━━ Supplied data

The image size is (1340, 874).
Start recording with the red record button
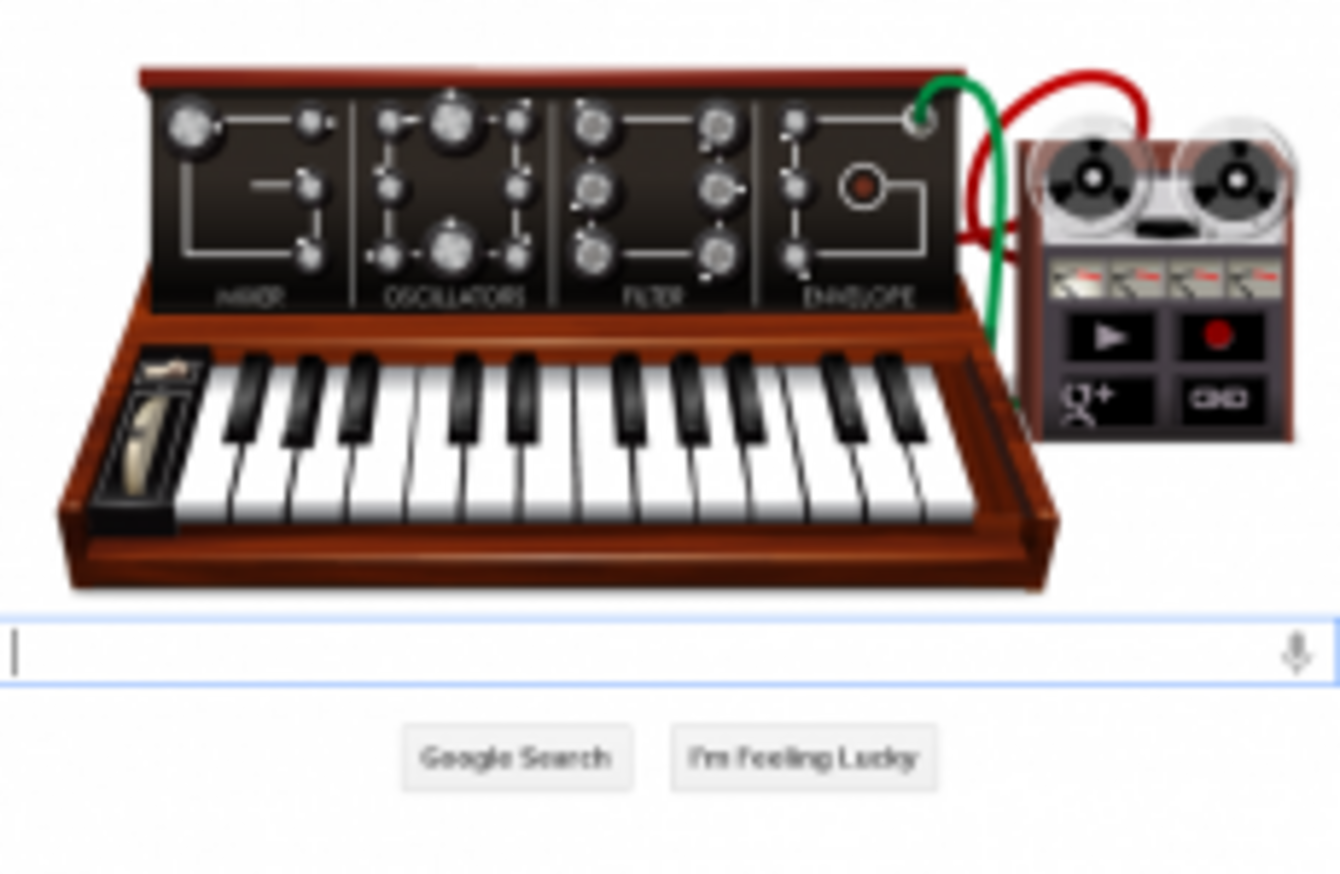(1219, 337)
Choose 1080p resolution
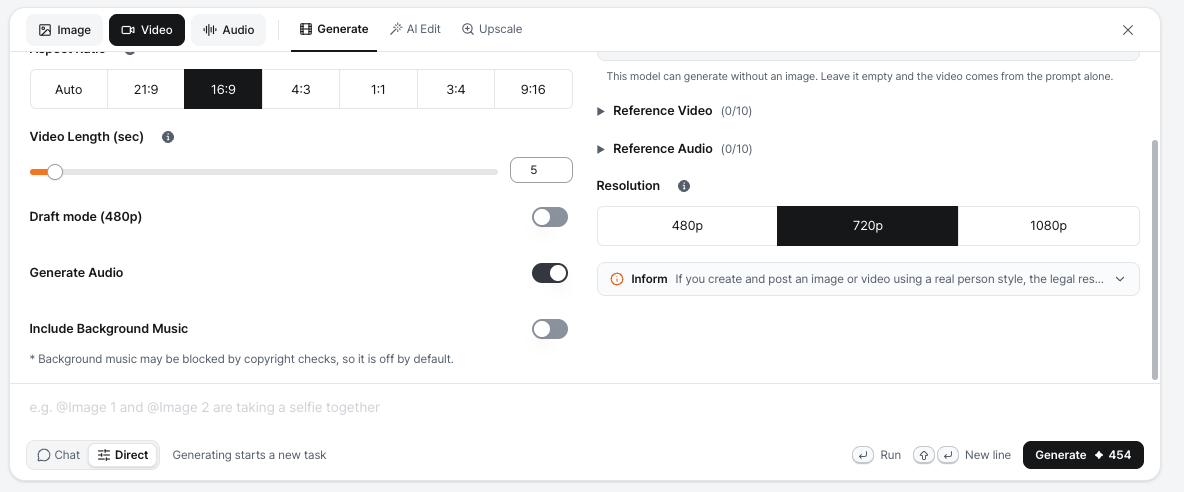Viewport: 1184px width, 492px height. pyautogui.click(x=1048, y=226)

━━━━

• _Problem description_: Please ensure that the data above is repeated exactly, with no pictures in the copy.

• _Result of the task_:
The image size is (1340, 874).
Start recording with the red record button
(1219, 337)
Choose 1080p resolution
Viewport: 1184px width, 492px height. pyautogui.click(x=1048, y=226)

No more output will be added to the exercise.